On a quiet summer morning in South Anciska, 220 MPE, a troop of monkjacs are leaving the forest's edge to graze in a wet, low-lying meadow. These four-legged, placental birds are an interesting branch of the ornkeys, which have become accustomed to spending their lives on the ground rather than in the jungle treetops. Their arms and legs have become longer, giving them a high vantage over the tall plains grasses to watch for predators, and with a height of almost 6 feet at the head, they can see quite far indeed. They often feed by plucking shoots and leaves with their arms, then lifting the morsels to their beaks with their two grasping digits, to reduce how often they must dip their heads and become vulnerable to ambush attacks. When walking, they bear weight on the knuckles of their "fingers", protecting their sharp, hooked claws which are as useful for self defense as foraging - a predator that is not very cautious can find itself quickly scratched across the face, possibly losing an eye in the process.

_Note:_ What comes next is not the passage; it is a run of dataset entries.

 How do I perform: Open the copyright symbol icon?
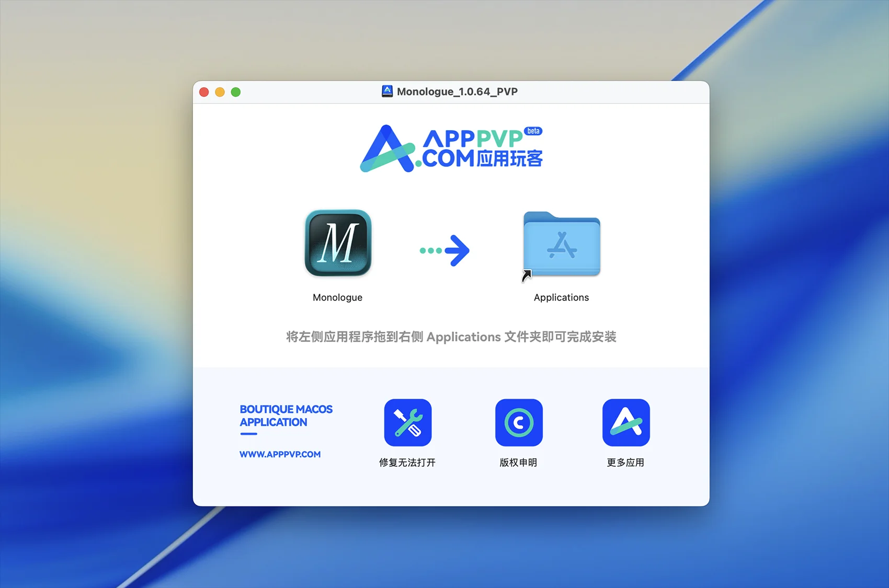519,422
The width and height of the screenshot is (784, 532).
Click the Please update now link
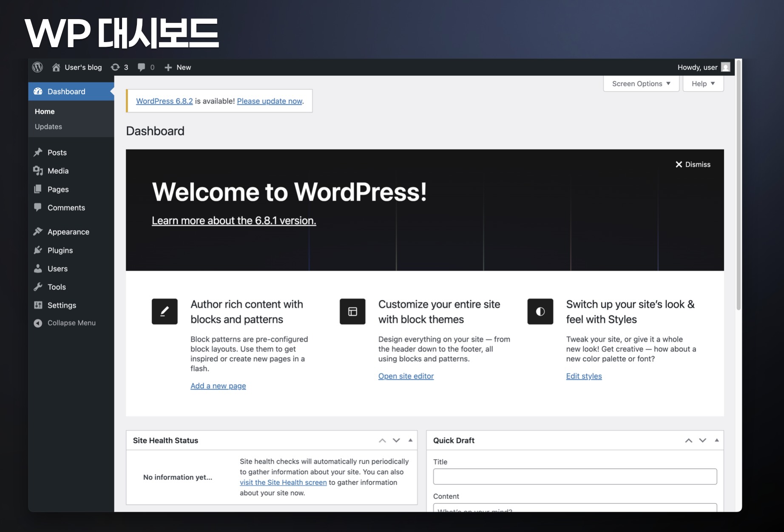pos(270,101)
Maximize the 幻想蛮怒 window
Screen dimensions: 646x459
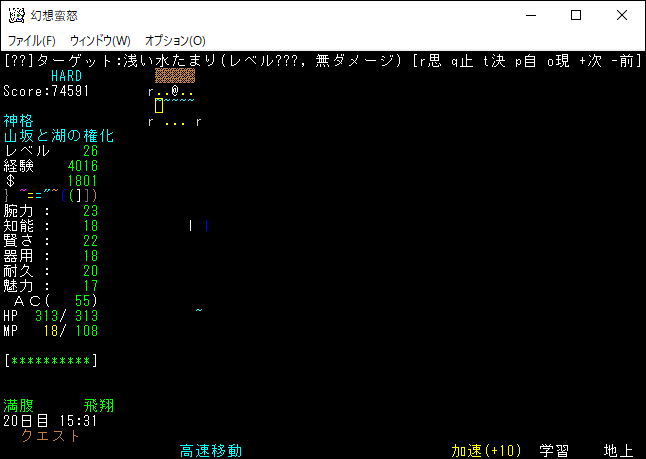[x=575, y=15]

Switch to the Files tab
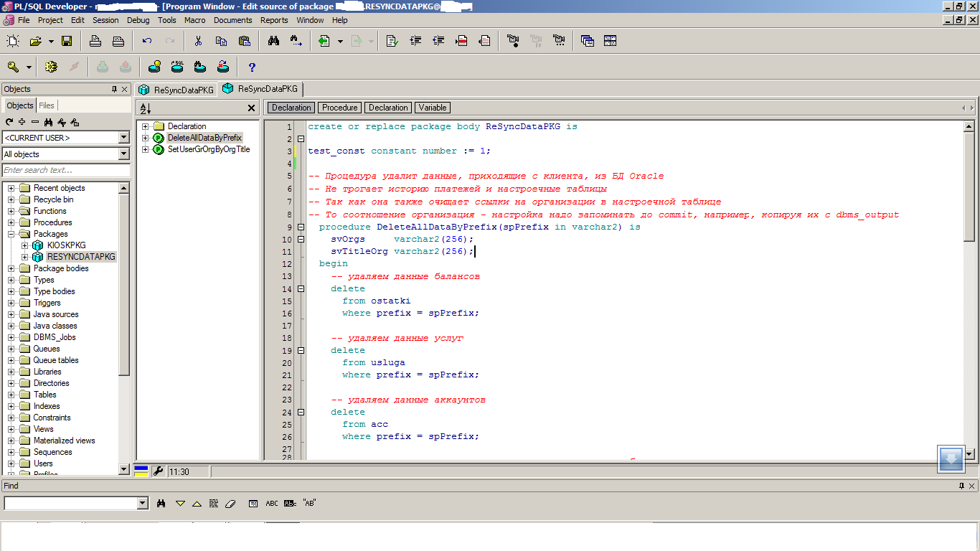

The monkjacs are social creatures, and a pair of dull-colored females are closely accompanied by a larger, dark-backed male whose role is to protect them both from enemies as well as rival males. He periodically barks out a loud, harsh call, which serves to keep other males away. If he is challenged, he will fight over his harem, the two males standing on their hind legs and shoving one another until one succeeds in pinning down the other. For now, though, this male is unchallenged. Life is peaceful for the family, and a single banded chick jumps back and forth between the adults in the group. It does not matter which of the two is its mother, for both will shepherd it close if danger threatens, and neither will directly provide it any food. Instead, nibbles grass and pecks at small insects stirred up by the stepping of its elders, quite independent from infancy. Though already nearly two feet high, this young individual is just five days old. The loss of flight capacity in its species allowed for longer pregnancies, and his entire larval development occurred before birth, including pupation, all while remaining tethered to a supply of nutrients from the placental connection with his mother. He was his mother's only offspring, a trade-off for being so large and capable immediately after birth, compared to other placental birds which produce larger litters of relatively smaller chicks.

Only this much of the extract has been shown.